» Task requirements
Below is a listing. Set down exactly the lines from the one containing "Task: Click the vertical" through the one containing "Viewport: 1488px width, 1083px height.", both ends included, and leave out the rest.

━━━━━━━━━━━━━━━━━━━━━━━━━━━━━━

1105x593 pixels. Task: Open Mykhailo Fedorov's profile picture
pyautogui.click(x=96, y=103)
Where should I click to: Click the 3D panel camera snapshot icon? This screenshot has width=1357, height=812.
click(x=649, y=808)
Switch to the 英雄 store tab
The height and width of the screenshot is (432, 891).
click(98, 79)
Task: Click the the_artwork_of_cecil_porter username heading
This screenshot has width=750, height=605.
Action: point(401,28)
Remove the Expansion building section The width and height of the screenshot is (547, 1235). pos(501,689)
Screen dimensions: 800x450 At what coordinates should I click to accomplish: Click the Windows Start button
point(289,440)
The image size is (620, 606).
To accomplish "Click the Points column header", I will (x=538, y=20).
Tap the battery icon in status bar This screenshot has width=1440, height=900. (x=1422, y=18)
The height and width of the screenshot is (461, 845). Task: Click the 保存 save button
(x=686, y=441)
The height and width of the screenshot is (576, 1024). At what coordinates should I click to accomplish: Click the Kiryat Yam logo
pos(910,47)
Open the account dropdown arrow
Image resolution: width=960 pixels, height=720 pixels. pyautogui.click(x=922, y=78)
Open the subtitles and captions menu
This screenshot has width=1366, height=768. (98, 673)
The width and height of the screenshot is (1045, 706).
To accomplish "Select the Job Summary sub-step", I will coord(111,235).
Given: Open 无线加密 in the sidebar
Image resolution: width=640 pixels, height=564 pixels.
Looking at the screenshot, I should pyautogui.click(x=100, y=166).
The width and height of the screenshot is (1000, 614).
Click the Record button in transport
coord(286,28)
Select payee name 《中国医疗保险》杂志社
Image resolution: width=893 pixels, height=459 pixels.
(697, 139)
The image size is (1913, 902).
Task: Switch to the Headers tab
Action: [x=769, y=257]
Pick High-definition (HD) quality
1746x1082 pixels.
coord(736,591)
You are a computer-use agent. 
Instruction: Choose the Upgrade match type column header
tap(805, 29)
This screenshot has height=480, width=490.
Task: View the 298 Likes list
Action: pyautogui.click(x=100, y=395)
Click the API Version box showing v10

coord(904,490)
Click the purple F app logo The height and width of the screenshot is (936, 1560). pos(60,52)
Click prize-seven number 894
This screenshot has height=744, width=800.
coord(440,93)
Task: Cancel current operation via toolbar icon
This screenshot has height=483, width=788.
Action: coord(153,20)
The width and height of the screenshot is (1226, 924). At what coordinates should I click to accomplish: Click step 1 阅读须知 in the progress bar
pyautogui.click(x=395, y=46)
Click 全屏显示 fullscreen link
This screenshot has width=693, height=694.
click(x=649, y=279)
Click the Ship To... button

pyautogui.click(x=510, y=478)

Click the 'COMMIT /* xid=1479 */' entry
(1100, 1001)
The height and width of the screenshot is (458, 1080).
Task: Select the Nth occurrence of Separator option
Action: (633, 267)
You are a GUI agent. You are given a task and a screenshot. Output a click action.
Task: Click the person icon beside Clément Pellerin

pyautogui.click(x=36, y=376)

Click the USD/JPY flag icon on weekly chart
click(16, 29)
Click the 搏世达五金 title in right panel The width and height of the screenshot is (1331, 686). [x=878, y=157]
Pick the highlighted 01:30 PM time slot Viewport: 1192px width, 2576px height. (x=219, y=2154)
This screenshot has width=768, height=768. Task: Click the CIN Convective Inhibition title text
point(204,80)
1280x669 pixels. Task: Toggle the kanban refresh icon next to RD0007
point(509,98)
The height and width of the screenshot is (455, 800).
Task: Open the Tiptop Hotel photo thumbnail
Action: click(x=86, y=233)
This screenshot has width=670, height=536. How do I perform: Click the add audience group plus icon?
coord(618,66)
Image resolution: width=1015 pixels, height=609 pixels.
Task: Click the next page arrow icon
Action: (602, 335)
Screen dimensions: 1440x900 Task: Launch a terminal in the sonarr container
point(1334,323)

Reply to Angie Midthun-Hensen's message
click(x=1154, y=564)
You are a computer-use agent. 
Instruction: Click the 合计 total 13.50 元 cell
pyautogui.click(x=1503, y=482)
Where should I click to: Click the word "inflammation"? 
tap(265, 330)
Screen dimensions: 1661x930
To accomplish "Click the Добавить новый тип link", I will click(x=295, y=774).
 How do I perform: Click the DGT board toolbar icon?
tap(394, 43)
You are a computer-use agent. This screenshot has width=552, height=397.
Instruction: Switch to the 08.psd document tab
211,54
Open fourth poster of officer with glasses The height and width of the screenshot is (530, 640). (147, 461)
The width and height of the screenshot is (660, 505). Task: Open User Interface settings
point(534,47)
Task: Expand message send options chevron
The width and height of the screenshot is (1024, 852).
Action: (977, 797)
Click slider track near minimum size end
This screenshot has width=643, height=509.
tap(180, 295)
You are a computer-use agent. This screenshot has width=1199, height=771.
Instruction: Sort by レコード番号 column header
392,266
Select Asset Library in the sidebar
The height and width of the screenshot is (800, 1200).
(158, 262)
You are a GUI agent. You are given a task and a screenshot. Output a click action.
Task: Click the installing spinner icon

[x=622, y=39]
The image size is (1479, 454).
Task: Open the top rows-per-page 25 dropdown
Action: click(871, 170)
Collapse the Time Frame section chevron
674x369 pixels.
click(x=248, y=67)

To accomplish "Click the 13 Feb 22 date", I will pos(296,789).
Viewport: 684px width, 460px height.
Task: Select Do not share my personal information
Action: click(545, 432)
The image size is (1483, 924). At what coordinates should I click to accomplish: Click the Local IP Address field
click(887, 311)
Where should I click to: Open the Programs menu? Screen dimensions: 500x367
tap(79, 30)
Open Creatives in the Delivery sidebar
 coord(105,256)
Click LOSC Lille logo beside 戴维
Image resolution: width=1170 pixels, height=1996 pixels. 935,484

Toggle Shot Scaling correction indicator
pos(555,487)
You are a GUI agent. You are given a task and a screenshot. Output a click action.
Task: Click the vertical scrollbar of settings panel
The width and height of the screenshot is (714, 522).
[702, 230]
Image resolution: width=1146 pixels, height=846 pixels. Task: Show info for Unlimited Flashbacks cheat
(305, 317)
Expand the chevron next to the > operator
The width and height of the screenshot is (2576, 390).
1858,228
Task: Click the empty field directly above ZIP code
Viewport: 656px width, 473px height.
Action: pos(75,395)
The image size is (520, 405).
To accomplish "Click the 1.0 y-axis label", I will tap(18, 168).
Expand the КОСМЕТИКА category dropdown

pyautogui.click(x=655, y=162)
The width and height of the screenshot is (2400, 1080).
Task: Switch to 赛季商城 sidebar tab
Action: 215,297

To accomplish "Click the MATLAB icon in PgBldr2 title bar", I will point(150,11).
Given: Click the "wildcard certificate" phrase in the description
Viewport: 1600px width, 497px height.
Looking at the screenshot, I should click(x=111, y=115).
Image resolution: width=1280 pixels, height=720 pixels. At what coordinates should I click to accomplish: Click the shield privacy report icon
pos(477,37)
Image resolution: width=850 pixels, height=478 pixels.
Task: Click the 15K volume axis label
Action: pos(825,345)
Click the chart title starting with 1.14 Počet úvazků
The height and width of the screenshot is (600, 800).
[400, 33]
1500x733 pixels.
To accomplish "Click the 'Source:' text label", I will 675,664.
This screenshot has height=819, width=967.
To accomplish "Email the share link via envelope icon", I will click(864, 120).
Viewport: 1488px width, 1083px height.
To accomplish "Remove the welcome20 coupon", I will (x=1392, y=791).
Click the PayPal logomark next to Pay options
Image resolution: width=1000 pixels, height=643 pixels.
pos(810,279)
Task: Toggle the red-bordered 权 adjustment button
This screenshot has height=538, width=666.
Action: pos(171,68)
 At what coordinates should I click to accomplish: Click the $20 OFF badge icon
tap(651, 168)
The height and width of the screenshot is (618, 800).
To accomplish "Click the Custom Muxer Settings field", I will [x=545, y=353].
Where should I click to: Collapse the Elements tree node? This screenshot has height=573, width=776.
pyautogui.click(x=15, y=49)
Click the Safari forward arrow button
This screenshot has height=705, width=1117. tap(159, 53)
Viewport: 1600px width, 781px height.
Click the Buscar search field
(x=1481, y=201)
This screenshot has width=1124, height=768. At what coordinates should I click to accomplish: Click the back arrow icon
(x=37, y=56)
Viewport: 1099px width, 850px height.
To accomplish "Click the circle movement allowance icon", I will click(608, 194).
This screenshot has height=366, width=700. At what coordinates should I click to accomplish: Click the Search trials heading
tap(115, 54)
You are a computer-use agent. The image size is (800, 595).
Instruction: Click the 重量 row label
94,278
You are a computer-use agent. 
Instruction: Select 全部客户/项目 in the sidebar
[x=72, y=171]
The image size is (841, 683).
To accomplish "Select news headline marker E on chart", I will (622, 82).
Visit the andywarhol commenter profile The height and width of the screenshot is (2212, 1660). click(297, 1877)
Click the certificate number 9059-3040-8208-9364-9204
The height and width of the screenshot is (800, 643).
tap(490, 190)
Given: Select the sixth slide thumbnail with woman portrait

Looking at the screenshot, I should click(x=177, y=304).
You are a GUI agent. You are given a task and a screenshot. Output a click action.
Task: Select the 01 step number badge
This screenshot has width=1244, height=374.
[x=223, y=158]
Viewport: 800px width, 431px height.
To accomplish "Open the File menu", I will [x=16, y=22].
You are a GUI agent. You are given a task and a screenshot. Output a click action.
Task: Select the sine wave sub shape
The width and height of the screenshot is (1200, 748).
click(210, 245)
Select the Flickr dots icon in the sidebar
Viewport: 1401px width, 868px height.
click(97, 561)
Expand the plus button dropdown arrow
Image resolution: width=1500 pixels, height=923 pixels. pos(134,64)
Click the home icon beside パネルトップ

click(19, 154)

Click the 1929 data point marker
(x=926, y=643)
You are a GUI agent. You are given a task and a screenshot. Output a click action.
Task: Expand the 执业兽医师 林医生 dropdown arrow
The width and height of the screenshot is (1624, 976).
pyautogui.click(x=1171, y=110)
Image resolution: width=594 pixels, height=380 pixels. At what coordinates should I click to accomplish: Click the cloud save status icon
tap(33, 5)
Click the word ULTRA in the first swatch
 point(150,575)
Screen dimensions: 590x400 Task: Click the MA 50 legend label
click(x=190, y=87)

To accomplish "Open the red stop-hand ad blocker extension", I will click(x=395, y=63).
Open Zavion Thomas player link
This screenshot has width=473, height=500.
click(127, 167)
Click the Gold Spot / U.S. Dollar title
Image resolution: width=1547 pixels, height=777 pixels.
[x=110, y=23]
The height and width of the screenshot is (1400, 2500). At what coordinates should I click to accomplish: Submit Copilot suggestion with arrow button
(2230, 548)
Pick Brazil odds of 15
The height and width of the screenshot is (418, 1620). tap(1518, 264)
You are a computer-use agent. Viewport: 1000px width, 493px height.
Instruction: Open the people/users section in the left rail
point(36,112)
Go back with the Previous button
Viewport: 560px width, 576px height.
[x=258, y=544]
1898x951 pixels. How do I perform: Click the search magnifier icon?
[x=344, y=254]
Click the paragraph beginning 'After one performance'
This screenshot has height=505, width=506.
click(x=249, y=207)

━━━━━━━━━━━━━━━━━━━━━━━━━━━━━━

» Problem solution
Task: Click the vertical scrollbar of settings panel
The width and height of the screenshot is (714, 522).
[702, 230]
Image resolution: width=1146 pixels, height=846 pixels. Task: Show info for Unlimited Flashbacks cheat
(305, 317)
Expand the chevron next to the > operator
The width and height of the screenshot is (2576, 390).
1858,228
Task: Click the empty field directly above ZIP code
Viewport: 656px width, 473px height.
Action: pos(75,395)
The image size is (520, 405).
To accomplish "Click the 1.0 y-axis label", I will tap(18, 168).
Expand the КОСМЕТИКА category dropdown

pyautogui.click(x=655, y=162)
The width and height of the screenshot is (2400, 1080).
Task: Switch to 赛季商城 sidebar tab
Action: 215,297

To accomplish "Click the MATLAB icon in PgBldr2 title bar", I will point(150,11).
Given: Click the "wildcard certificate" phrase in the description
Viewport: 1600px width, 497px height.
Looking at the screenshot, I should click(x=111, y=115).
Image resolution: width=1280 pixels, height=720 pixels. At what coordinates should I click to accomplish: Click the shield privacy report icon
pos(477,37)
Image resolution: width=850 pixels, height=478 pixels.
Task: Click the 15K volume axis label
Action: pos(825,345)
Click the chart title starting with 1.14 Počet úvazků
The height and width of the screenshot is (600, 800).
[400, 33]
1500x733 pixels.
To accomplish "Click the 'Source:' text label", I will 675,664.
This screenshot has height=819, width=967.
To accomplish "Email the share link via envelope icon", I will click(864, 120).
Viewport: 1488px width, 1083px height.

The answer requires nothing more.